Yibo Yang Yibo Yang - 27 days ago 7
C++ Question

How to fix C4700 warning in C++ with uninitialized pointers?

I have read through many of the previous posts on C4700, but I can't seem to find a solution to my problem.

I have a little script written to demonstrate struct pointers:

struct foo
int * bar;

using namespace std;
int main()
foo * fooptr;
int * num;
*num = 25;
*fooptr->bar = *num;
cout << "now fooptr points to a foo struct whose bar points to: " << *fooptr->bar;

fooptr->bar = num;
cout <<"now fooptr's struct's bar shares memory address with num at " <<num;

return 0;

When I compile it, I get two C4700 warnings for uninitialized local variables num and fooptr used.
I went ahead and initialized both to NULL, so the compiler error went away but not surprisingly I got an exception:

Unhandled exception at 0x00265DF7 in testing.exe: 0xC0000005: Access violation writing location 0x00000000.
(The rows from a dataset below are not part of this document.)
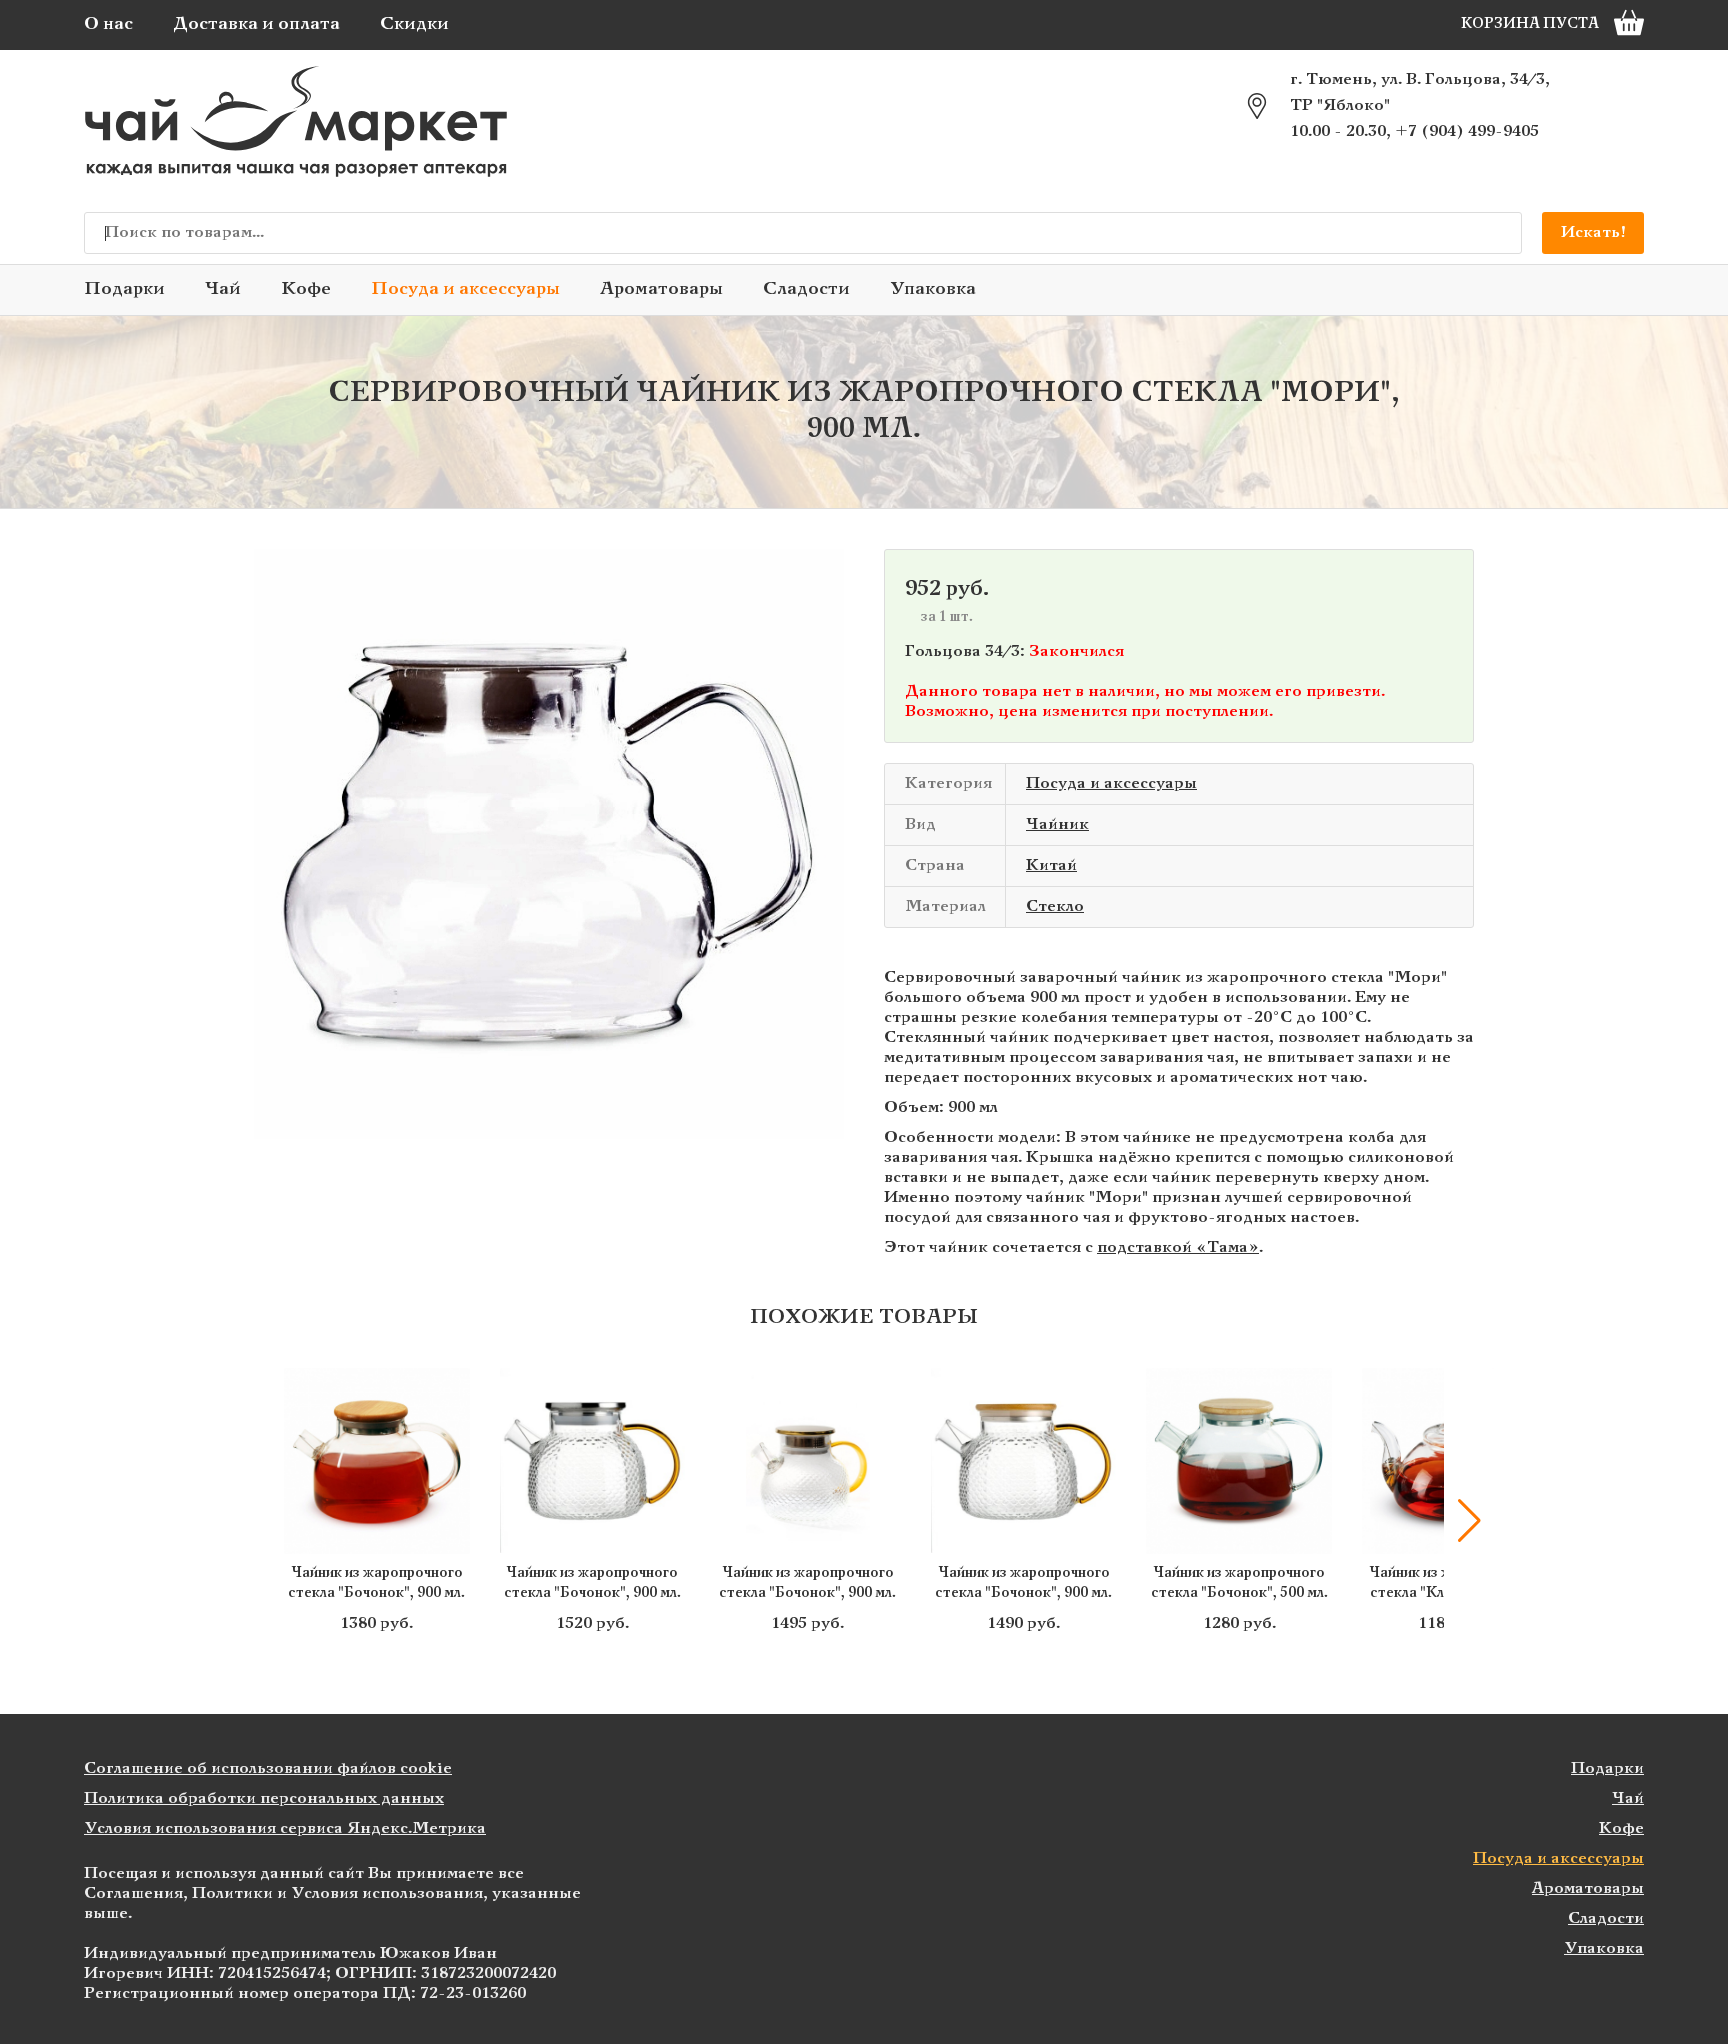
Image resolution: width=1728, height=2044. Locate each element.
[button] (259, 1521)
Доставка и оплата (256, 24)
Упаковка (933, 289)
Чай (223, 289)
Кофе (306, 289)
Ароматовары (661, 289)
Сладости (806, 289)
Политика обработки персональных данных (264, 1798)
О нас (108, 24)
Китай (1051, 865)
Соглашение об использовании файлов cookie (268, 1768)
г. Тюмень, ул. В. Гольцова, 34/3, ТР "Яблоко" (1420, 92)
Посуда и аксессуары (465, 289)
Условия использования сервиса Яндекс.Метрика (285, 1828)
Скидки (414, 24)
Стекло (1055, 906)
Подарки (124, 289)
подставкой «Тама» (1178, 1247)
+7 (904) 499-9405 (1467, 131)
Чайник (1057, 824)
You see I always thought that when I don't initialize those pointers, they'll be automatically initialized with random addresses (just like uninitialized ints/chars/doubles will be assigned garbages)--so shouldn't that be the case here?

If initialization in this case is indeed absolutely necessary (why?), then is there an easy workaround for this problem?

Answer Source

Uninitialized variables are not initialized to random values, they are uninitialized. On a machine code level, they have whatever value was there when they were created. This may or may not be the address of an actual object. Either way, it is undefined behavior to try to access an uninitialized pointer value as if there is an object at that address.

So, your compiler is doing you a favor by issuing a warning (it is not required to do so), because your code has undefined behavior.

then is there an easy workaround for this problem?

Set your pointers to point to valid objects before dereferencing them. If you don't, then there are no promises about what behavior your program will have.